COVID-19, unfortunately, has put a crimp in our work with our parish vocations committees. I am committed to again ask each parish to form a vocation committee whose primary responsibility is to pray for vocations. The Lord, Himself, told us that the harvest is great, but the laborers are few. He told us to pray to the harvest masters for workers in the vineyard.

Parish Vocation Committees and pastors and associates are asked to identify potential vocations in their parishes. This is the only way we can contact the Brooklyn and Queens-born men and women who might have a vocation. We need to double our work in our Catholic high schools to recruit our American-born Catholics to serve the faithful of Brooklyn and Queens as priests and religious sisters and brothers.

We cannot give anyone a vocation, no matter what we do. It is the Lord who calls one to a vocation, but we must be there to respond humanly so that the vocation put into the heart of young people may grow. We nourish a vocation with our prayers and support, so that it continues to live in the heart of the ones called by God, Himself. Our parish vocation committees can assist in the recruitment process, searching out young people who may have a vocation, bringing them to the attention of the vocation recruiter, and assisting them along the way of discernment.

During the coronavirus pandemic, we have seen how important the Eucharist has been to our understanding of who we are as a Church, for without the Eucharist there can be no Church. And without our priests, there is no Eucharist.

Our work today is to call forth vocations to the priesthood. We need to support those in discernment and assist them and give them all that is necessary that they might follow this sublime vocation.
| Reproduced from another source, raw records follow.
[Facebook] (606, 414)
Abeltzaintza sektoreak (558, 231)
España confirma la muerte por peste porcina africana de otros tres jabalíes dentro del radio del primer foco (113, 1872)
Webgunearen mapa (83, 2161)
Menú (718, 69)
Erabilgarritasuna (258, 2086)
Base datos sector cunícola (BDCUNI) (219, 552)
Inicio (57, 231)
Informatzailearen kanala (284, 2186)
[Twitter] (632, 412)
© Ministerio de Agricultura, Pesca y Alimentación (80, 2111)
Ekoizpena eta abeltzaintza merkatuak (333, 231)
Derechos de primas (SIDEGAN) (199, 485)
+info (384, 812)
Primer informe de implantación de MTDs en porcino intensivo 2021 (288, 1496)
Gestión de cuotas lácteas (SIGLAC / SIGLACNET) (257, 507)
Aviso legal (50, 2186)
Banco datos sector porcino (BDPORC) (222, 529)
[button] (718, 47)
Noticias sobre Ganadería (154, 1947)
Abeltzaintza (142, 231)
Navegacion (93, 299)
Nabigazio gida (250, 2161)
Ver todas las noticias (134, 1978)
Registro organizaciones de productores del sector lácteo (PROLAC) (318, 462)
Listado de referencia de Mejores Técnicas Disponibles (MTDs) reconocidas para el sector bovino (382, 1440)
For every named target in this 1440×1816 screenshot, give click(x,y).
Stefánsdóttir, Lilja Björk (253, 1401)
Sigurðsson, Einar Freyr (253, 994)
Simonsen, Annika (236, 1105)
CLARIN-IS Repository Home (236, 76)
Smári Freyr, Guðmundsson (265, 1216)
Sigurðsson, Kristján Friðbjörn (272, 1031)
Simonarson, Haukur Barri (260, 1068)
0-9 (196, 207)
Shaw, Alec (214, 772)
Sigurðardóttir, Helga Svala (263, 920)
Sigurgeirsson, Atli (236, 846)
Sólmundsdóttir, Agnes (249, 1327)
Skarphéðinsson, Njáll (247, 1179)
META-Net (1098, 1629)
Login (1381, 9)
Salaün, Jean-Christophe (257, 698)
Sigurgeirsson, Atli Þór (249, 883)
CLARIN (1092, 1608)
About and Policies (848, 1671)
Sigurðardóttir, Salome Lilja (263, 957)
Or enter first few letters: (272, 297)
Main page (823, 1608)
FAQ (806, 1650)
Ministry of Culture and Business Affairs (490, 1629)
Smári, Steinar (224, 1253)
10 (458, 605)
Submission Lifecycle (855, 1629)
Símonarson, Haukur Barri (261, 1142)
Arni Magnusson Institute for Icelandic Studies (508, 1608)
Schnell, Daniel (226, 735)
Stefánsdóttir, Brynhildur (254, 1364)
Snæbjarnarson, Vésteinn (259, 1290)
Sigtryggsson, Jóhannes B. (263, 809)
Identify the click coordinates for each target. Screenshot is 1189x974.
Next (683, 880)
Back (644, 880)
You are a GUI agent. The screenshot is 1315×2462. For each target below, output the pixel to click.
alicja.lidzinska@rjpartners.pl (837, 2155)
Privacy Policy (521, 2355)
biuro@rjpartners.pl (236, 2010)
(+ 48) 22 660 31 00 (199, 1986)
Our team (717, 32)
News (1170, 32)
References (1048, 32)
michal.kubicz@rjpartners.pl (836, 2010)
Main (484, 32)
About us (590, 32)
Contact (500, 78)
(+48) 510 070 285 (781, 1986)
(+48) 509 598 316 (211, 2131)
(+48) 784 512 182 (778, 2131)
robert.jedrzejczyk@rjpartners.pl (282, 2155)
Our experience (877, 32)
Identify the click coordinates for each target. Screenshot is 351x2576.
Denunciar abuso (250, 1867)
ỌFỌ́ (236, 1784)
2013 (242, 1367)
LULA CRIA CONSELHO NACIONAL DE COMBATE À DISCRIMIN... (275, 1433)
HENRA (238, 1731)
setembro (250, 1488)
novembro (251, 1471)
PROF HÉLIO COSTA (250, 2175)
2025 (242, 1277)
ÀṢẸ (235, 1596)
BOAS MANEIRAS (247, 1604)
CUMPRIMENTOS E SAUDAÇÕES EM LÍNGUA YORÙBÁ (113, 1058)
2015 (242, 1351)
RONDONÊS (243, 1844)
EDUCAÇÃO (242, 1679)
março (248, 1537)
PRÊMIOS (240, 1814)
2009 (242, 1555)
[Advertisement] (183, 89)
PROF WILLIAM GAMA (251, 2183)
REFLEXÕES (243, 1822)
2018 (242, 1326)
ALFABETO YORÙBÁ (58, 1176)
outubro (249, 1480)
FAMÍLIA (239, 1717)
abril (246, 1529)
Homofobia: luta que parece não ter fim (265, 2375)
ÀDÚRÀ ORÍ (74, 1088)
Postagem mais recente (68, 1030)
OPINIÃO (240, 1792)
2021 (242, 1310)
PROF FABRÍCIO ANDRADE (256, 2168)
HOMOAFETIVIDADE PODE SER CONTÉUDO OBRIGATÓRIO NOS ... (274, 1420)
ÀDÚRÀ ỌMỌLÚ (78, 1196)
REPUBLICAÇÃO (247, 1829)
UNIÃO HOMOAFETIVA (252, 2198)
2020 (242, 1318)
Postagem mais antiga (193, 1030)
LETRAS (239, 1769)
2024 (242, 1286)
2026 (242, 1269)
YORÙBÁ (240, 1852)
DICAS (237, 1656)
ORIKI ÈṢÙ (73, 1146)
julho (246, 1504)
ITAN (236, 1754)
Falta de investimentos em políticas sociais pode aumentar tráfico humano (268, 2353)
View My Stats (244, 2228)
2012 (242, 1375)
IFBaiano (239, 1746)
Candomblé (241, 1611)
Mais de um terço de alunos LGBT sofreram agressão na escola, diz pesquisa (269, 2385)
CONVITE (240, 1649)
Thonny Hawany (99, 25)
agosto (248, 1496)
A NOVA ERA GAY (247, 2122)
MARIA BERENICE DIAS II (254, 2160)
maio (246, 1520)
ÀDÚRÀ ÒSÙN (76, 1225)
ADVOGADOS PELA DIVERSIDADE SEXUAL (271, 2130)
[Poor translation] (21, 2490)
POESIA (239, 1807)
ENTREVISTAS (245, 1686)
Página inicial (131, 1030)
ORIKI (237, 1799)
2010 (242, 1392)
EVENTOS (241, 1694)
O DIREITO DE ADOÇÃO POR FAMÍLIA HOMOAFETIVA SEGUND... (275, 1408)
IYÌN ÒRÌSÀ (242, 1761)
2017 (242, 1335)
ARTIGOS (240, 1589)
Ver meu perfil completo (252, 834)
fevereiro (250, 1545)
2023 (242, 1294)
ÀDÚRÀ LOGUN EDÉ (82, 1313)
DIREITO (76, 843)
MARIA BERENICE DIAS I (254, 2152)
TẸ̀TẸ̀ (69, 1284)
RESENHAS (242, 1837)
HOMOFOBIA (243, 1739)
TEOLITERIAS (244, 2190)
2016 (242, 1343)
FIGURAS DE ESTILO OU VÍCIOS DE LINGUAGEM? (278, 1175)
As these four young men ordained to the priesthood just last week put out into the deep mystery of being priests of God in this complex society and world in which we live today, we accompany them with our prayers. We pray to the Lord of the Harvest, that they will be successful in their ministry here in the Diocese in Brooklyn and Queens, that whatever difficulties and sufferings they may endure that they will join those sufferings to those of Jesus Christ, Himself, so that as the suffering servant of Yahweh they too, will, with their efforts, bring forth salvation for God’s people.